# Access-Datenbank zur CD-/Schallplattenverwaltung



## mirolino (24. März 2006)

Hallo, ich möchte mir eine Datenbank zur Verwaltung vom oben genannten Thema erstellen. Nun hab ich einige Probleme mit den Tabellen. Ich habe mir die Tabellen Rechnung (mit den Feldern - Rechnungs_ID, RG_Datum, Kaufort, Preis, Bemerkung), die Tabelle Platte (mit Platten_ID, Interpret, Titel, Größe, Geschwindigkeit, Genre) und die Tabelle Track (mit Track_ID, Interpret, Titel, Geschwindigkeit, Länge, Bemerkung) aufgestellt, nun zu den Problemen:

1. mir gefallen diese ganzen ID´s nicht, irgendwie verwirrend, da ich am liebsten die Bezeichnungen eingeben würde, und höchtens die Platten durchnummerieren will von 1-X.

2. Eine Rechnung kann ja mehrere Platten beinhalten, da möchte ich den Gesamtpreis und den Einzelpreis für die Platten auflisten.

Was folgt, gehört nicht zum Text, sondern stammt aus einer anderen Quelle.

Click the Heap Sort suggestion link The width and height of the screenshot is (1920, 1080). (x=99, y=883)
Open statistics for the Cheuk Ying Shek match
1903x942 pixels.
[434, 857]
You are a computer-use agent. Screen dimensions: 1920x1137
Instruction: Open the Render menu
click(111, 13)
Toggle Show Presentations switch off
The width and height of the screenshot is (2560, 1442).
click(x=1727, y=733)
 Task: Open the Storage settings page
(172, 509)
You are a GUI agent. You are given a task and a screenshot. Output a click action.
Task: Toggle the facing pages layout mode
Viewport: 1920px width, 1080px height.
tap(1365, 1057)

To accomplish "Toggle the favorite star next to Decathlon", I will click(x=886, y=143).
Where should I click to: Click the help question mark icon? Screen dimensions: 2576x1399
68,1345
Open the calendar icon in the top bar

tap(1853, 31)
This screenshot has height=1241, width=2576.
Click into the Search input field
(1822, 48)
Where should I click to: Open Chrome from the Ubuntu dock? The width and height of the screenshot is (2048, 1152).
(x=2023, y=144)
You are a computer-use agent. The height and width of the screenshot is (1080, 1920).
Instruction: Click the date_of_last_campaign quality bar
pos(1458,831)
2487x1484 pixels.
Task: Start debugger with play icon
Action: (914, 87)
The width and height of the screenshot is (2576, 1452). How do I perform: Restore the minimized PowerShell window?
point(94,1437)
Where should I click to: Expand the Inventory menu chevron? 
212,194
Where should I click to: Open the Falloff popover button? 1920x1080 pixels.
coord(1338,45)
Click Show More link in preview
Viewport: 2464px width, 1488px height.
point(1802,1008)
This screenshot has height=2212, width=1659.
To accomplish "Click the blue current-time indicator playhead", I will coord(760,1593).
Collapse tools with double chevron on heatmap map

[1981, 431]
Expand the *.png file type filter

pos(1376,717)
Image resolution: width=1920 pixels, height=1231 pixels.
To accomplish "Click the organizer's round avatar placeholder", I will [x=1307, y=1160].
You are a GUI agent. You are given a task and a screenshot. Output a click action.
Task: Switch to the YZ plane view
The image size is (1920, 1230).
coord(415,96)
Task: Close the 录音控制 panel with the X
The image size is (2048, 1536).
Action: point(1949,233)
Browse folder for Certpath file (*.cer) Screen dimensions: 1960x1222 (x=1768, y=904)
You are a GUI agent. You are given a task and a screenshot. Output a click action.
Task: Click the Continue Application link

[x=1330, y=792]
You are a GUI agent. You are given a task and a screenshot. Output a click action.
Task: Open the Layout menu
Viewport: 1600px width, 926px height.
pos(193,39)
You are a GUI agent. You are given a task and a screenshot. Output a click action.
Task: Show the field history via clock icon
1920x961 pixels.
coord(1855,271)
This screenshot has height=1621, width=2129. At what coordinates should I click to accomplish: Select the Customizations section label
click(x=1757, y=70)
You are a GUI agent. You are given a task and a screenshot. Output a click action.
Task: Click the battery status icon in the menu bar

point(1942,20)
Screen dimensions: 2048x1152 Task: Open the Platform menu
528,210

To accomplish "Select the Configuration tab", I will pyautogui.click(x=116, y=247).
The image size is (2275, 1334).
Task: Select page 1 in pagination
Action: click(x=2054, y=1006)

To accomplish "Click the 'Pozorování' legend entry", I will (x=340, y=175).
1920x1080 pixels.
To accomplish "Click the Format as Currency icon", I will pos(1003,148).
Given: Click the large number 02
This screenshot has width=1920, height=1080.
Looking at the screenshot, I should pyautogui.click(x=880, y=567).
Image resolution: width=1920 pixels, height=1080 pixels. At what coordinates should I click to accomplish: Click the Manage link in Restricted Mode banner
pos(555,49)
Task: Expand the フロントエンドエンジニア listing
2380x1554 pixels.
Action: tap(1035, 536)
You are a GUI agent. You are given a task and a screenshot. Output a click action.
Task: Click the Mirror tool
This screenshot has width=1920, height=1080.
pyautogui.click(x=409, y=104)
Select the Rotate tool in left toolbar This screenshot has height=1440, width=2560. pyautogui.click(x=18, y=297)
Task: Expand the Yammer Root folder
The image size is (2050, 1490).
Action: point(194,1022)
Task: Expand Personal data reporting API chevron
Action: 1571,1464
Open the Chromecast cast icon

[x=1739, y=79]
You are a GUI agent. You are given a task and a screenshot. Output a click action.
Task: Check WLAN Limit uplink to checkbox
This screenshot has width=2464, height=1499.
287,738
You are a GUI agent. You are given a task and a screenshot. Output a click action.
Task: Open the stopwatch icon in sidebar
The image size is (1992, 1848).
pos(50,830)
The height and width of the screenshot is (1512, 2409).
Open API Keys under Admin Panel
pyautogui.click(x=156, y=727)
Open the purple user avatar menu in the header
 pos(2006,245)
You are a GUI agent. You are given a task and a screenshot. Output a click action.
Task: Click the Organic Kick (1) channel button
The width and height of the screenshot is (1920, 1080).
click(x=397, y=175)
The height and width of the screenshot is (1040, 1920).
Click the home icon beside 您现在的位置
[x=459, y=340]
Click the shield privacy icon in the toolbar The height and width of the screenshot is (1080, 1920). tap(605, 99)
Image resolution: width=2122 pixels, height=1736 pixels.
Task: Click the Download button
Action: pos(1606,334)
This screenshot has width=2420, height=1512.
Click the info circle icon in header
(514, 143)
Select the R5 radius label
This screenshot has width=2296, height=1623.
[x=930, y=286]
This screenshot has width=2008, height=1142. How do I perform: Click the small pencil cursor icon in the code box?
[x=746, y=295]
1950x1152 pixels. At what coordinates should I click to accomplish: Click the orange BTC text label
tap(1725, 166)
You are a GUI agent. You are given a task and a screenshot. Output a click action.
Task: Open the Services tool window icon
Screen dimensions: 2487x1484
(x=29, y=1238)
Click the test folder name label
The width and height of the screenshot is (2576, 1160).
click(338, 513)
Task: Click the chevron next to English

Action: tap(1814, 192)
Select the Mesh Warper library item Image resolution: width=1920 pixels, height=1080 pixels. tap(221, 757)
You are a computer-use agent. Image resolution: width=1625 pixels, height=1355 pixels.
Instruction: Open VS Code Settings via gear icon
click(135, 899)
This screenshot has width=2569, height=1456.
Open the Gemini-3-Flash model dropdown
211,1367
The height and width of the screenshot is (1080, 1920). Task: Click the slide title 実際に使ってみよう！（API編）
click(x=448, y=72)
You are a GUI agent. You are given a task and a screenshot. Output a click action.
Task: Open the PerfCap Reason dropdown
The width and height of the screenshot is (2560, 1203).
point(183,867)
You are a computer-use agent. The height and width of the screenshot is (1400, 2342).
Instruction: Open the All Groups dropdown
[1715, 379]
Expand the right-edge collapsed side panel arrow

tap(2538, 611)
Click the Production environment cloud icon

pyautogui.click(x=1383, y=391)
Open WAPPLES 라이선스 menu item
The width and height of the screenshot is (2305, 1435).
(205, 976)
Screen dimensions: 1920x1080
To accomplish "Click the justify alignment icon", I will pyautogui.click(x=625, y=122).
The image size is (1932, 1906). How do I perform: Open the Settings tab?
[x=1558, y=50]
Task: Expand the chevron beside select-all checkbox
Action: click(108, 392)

Da müsste man ja die Tabelle Rechnung mit der Tabelle Platte verknüpfen oder?

3. Eine Platte hat ja mehrere Tracks, aber ein Track kann auch auf verschiedenen Platten vorkommen, das wäre doch dann ne m:n Beziehung die ich irgendwie mit ner 3. Tabelle auflösen muss?

4 Leider hab ich keinen Schimmer wie ich hier am besten die Primärschlüssel und Fremdschlüssel verteile damit es Sinn ergibt 

Vielleicht kann ja jemand helfen, wäre wirklich sehr dankbar.


----------



## Slizzzer (27. März 2006)

Hallo!

Ich nehme mal an, dass Du das Projekt in Angriff nimmst, um dich mit Access zu beschäftigen. Ich denke es gibt viele fertige DB's aus der Richtung.
Doch nun zu Deinen Problemen:

1. mir gefallen diese ganzen ID´s nicht, irgendwie verwirrend, da ich am liebsten die Bezeichnungen eingeben würde, und höchtens die Platten durchnummerieren will von 1-X.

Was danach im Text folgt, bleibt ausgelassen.